Recorded data
┌────────
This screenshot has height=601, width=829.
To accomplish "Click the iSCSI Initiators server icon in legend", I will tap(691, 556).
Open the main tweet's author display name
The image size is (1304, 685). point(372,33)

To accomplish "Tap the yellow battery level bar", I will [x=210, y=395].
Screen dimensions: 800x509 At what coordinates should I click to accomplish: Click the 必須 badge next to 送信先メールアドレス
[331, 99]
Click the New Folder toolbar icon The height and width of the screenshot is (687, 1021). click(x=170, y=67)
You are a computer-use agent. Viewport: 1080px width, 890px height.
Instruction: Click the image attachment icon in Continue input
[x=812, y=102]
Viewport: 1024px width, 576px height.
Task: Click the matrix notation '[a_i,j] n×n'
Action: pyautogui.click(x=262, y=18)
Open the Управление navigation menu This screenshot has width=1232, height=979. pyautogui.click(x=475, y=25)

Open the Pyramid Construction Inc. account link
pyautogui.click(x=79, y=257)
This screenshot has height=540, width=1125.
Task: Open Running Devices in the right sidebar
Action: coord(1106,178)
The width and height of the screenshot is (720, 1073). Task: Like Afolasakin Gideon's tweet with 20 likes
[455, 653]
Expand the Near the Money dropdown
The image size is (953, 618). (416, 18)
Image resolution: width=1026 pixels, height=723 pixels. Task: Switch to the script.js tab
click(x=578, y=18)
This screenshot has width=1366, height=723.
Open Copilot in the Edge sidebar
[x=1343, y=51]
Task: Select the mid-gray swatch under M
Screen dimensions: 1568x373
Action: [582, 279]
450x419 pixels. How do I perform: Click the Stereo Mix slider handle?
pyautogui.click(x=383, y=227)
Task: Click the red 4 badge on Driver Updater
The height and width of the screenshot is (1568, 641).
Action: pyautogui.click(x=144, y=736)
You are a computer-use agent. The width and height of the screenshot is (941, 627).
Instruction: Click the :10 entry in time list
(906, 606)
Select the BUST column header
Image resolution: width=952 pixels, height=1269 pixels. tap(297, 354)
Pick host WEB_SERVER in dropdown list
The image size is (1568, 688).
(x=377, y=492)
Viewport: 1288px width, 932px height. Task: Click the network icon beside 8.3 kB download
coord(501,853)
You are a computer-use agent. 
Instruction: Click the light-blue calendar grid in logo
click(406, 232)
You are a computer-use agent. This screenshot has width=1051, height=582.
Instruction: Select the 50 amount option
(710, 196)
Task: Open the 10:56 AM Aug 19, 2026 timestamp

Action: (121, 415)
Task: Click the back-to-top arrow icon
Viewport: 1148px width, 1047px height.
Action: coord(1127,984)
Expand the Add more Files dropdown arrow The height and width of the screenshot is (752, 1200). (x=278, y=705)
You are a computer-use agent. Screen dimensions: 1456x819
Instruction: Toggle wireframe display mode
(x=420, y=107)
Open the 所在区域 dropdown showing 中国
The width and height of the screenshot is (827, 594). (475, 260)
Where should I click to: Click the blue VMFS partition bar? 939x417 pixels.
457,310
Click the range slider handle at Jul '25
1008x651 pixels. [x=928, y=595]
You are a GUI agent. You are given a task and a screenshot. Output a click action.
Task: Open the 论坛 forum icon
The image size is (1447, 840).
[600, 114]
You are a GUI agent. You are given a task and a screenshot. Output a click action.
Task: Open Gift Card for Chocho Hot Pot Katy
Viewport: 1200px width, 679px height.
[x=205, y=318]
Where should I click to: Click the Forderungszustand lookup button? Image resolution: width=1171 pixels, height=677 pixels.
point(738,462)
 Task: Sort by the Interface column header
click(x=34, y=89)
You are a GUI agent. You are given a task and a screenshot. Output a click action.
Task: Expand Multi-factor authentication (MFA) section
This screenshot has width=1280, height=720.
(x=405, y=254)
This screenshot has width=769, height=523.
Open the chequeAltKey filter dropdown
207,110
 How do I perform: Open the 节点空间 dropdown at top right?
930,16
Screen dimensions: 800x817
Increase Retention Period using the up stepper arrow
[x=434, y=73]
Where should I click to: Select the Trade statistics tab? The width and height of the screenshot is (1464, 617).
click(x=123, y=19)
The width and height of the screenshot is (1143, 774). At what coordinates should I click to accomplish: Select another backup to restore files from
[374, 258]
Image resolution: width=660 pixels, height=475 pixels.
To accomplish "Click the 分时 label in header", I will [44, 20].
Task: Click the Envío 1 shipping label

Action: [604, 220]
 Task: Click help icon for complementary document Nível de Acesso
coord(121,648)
└────────
Write out every line of the records exactly.

This screenshot has height=601, width=829.
To accomplish "Click the iSCSI Initiators server icon in legend", I will tap(691, 556).
Open the main tweet's author display name
The image size is (1304, 685). point(372,33)

To accomplish "Tap the yellow battery level bar", I will [x=210, y=395].
Screen dimensions: 800x509 At what coordinates should I click to accomplish: Click the 必須 badge next to 送信先メールアドレス
[331, 99]
Click the New Folder toolbar icon The height and width of the screenshot is (687, 1021). click(x=170, y=67)
You are a computer-use agent. Viewport: 1080px width, 890px height.
Instruction: Click the image attachment icon in Continue input
[x=812, y=102]
Viewport: 1024px width, 576px height.
Task: Click the matrix notation '[a_i,j] n×n'
Action: pyautogui.click(x=262, y=18)
Open the Управление navigation menu This screenshot has width=1232, height=979. pyautogui.click(x=475, y=25)

Open the Pyramid Construction Inc. account link
pyautogui.click(x=79, y=257)
This screenshot has height=540, width=1125.
Task: Open Running Devices in the right sidebar
Action: coord(1106,178)
The width and height of the screenshot is (720, 1073). Task: Like Afolasakin Gideon's tweet with 20 likes
[455, 653]
Expand the Near the Money dropdown
The image size is (953, 618). (416, 18)
Image resolution: width=1026 pixels, height=723 pixels. Task: Switch to the script.js tab
click(x=578, y=18)
This screenshot has width=1366, height=723.
Open Copilot in the Edge sidebar
[x=1343, y=51]
Task: Select the mid-gray swatch under M
Screen dimensions: 1568x373
Action: [582, 279]
450x419 pixels. How do I perform: Click the Stereo Mix slider handle?
pyautogui.click(x=383, y=227)
Task: Click the red 4 badge on Driver Updater
The height and width of the screenshot is (1568, 641).
Action: pyautogui.click(x=144, y=736)
You are a computer-use agent. The width and height of the screenshot is (941, 627).
Instruction: Click the :10 entry in time list
(906, 606)
Select the BUST column header
Image resolution: width=952 pixels, height=1269 pixels. tap(297, 354)
Pick host WEB_SERVER in dropdown list
The image size is (1568, 688).
(x=377, y=492)
Viewport: 1288px width, 932px height. Task: Click the network icon beside 8.3 kB download
coord(501,853)
You are a computer-use agent. 
Instruction: Click the light-blue calendar grid in logo
click(406, 232)
You are a computer-use agent. This screenshot has width=1051, height=582.
Instruction: Select the 50 amount option
(710, 196)
Task: Open the 10:56 AM Aug 19, 2026 timestamp

Action: (121, 415)
Task: Click the back-to-top arrow icon
Viewport: 1148px width, 1047px height.
Action: coord(1127,984)
Expand the Add more Files dropdown arrow The height and width of the screenshot is (752, 1200). (x=278, y=705)
You are a computer-use agent. Screen dimensions: 1456x819
Instruction: Toggle wireframe display mode
(x=420, y=107)
Open the 所在区域 dropdown showing 中国
The width and height of the screenshot is (827, 594). (475, 260)
Where should I click to: Click the blue VMFS partition bar? 939x417 pixels.
457,310
Click the range slider handle at Jul '25
1008x651 pixels. [x=928, y=595]
You are a GUI agent. You are given a task and a screenshot. Output a click action.
Task: Open the 论坛 forum icon
The image size is (1447, 840).
[600, 114]
You are a GUI agent. You are given a task and a screenshot. Output a click action.
Task: Open Gift Card for Chocho Hot Pot Katy
Viewport: 1200px width, 679px height.
[x=205, y=318]
Where should I click to: Click the Forderungszustand lookup button? Image resolution: width=1171 pixels, height=677 pixels.
point(738,462)
 Task: Sort by the Interface column header
click(x=34, y=89)
You are a GUI agent. You are given a task and a screenshot. Output a click action.
Task: Expand Multi-factor authentication (MFA) section
This screenshot has width=1280, height=720.
(x=405, y=254)
This screenshot has width=769, height=523.
Open the chequeAltKey filter dropdown
207,110
 How do I perform: Open the 节点空间 dropdown at top right?
930,16
Screen dimensions: 800x817
Increase Retention Period using the up stepper arrow
[x=434, y=73]
Where should I click to: Select the Trade statistics tab? The width and height of the screenshot is (1464, 617).
click(x=123, y=19)
The width and height of the screenshot is (1143, 774). At what coordinates should I click to accomplish: Select another backup to restore files from
[374, 258]
Image resolution: width=660 pixels, height=475 pixels.
To accomplish "Click the 分时 label in header", I will [44, 20].
Task: Click the Envío 1 shipping label

Action: [604, 220]
 Task: Click help icon for complementary document Nível de Acesso
coord(121,648)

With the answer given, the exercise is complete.